Inflammatory and oxidative stress biomarkers in allergic rhinitis: the effect of smoking
AuthorTanou, K.; Koutsokera, A.; Kiropoulos, T. S.; Maniati, M.; Papaioannou, A. I.; Georga, K.; Zarogiannis, S.; Gourgoulianis, K. I.; Kostikas, K.
Accumulating evidence confirms the presence of pan-airway inflammation in allergic rhinitis patients. Smoking is known to affect the asthmatic airway inflammation. However, no study has evaluated the impact of smoking on airway inflammation of allergic rhinitis patients. The aim of the present study was to evaluate the impact of smoking on inflammatory and oxidative stress biomarkers in patients with seasonal allergic rhinitis, using non-invasive methods for sample collection. Forty patients with seasonal allergic rhinitis (20 smokers and 20 non-smokers) and 30 healthy subjects (15 smokers and 15 non-smokers) were recruited for the study during pollen season. All subjects were submitted to measurement of the fraction of exhaled NO (FeNO), exhaled breath condensate (EBC) collection, nasal lavage collection, pre- and post- bronchodilation spirometry and metacholine bronchial challenge testing. pH, leukotriene B(4) (LTB(4)) and 8-isoprostane were determined in EBC and nasal lavage samples.

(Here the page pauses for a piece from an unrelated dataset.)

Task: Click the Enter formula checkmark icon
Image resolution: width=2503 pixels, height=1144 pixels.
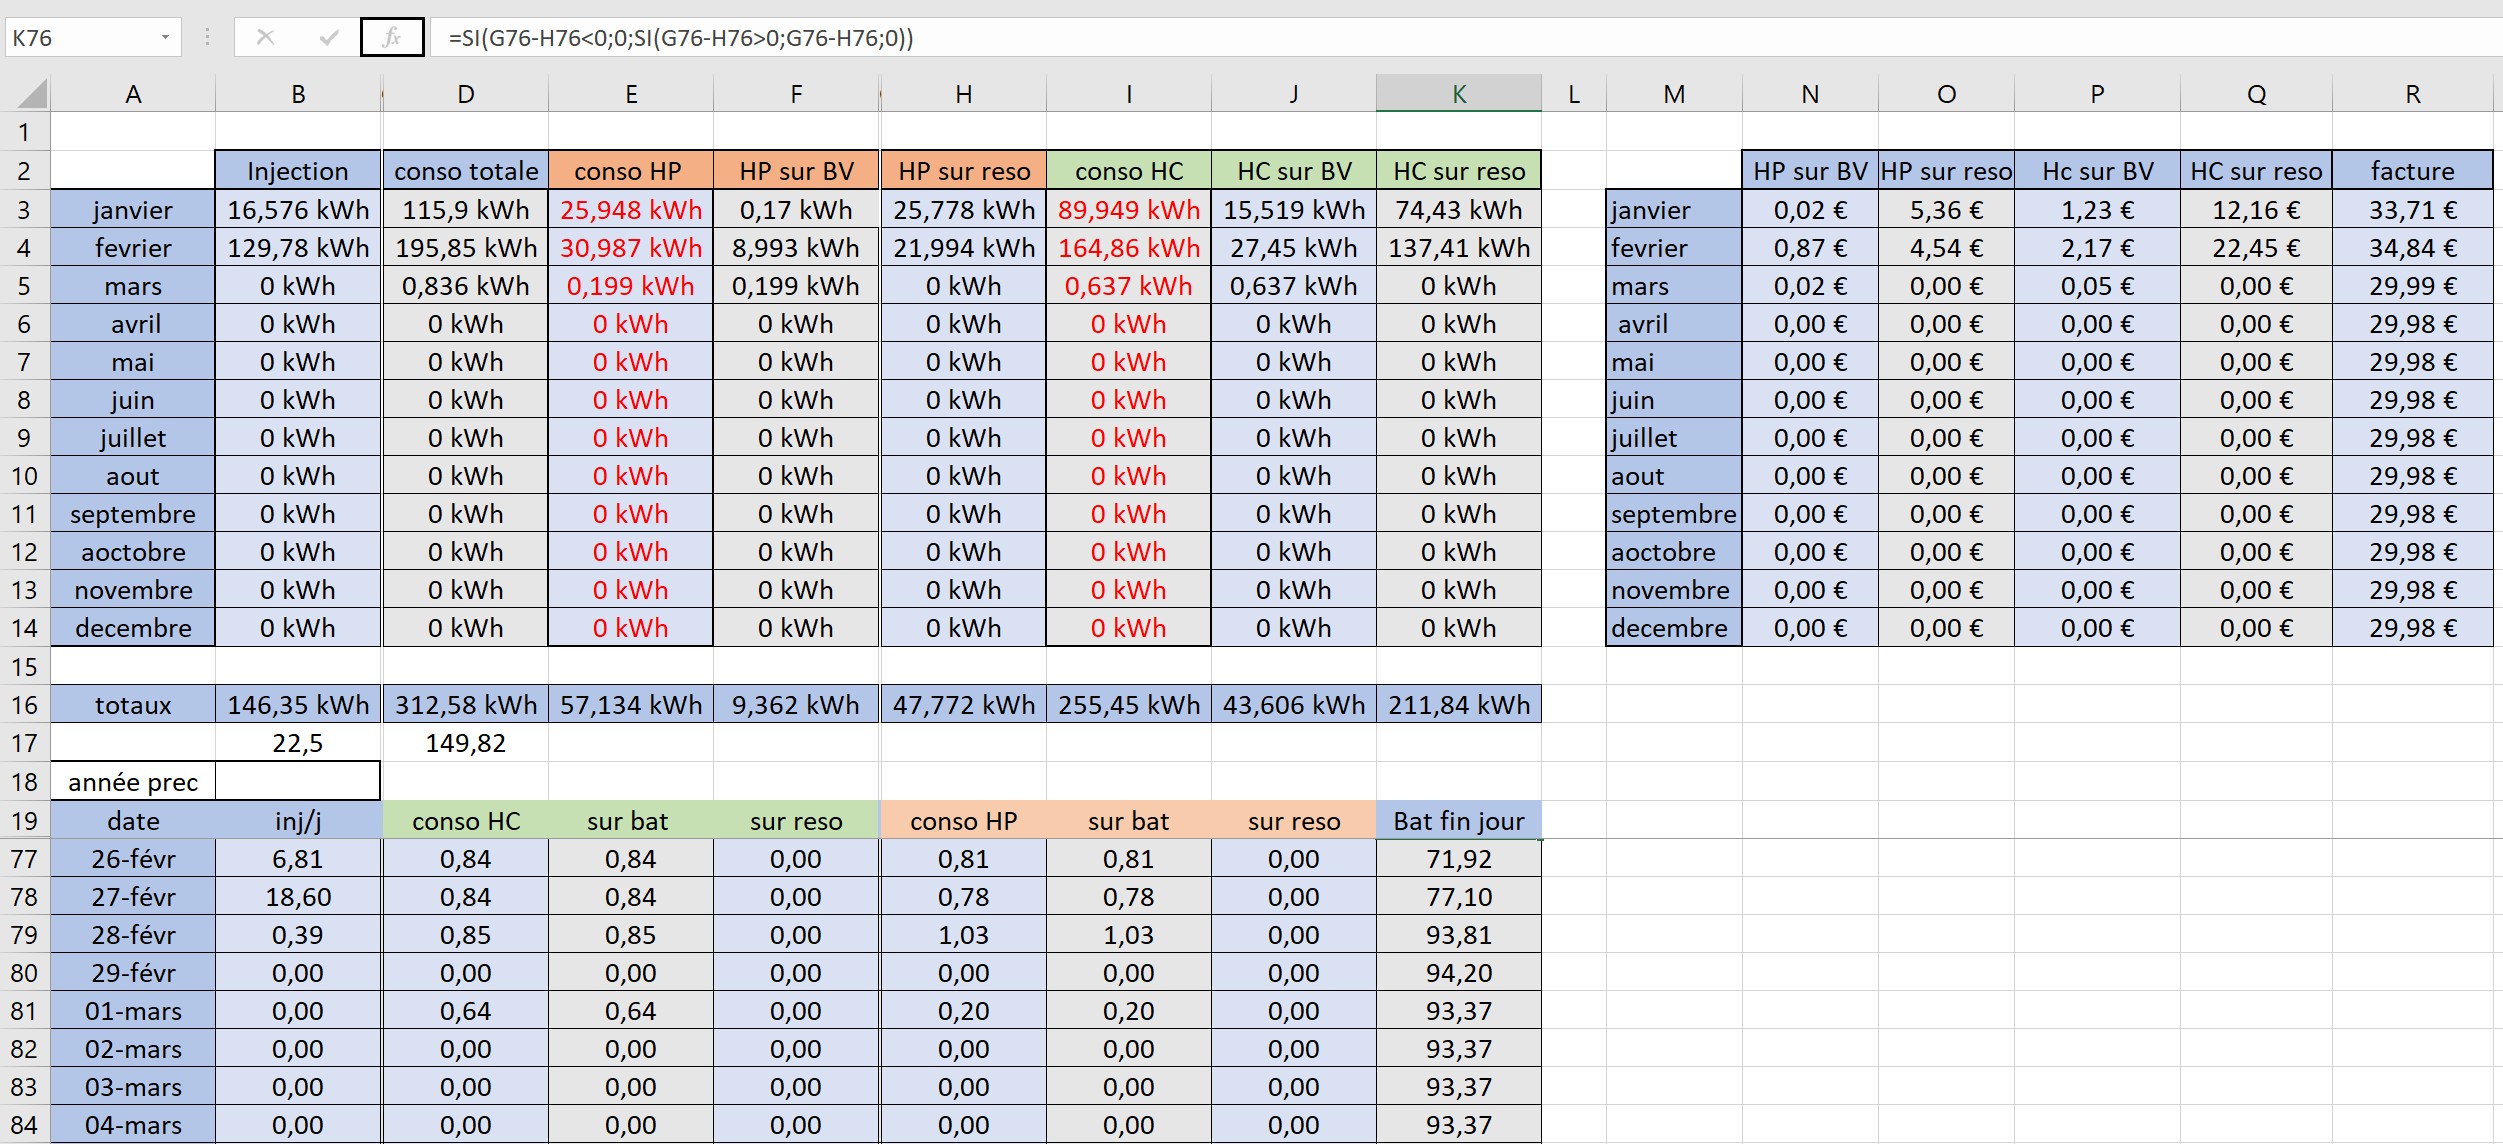Action: [x=328, y=38]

Patients with allergic rhinitis presented higher LTB(4) and 8-isoprostane levels in nasal lavage (P < 0.0001 for both comparisons), with no significant differences between smokers and non-smokers. Patients with allergic rhinitis also presented higher LTB(4) levels and lower pH in EBC (P < 0.001 and P=0.004, respectively), with prominent differences between smokers and non-smokers (P < 0.0001 and P=0.003, for LTB(4) and pH, respectively). A significant correlation between nasal lavage and EBC LTB(4) values was observed (r(s)=0.313, P=0.048). Patients with allergic rhinitis present increased LTB(4) and 8-isoprostane in their nasal cavity, however, with no significant differences between smokers and non-smokers. In contrast, smokers with allergic rhinitis present higher LTB(4) levels and lower pH in EBC, suggesting that these patients may be more susceptible to the deleterious effects of smoking, compared with non-smokers.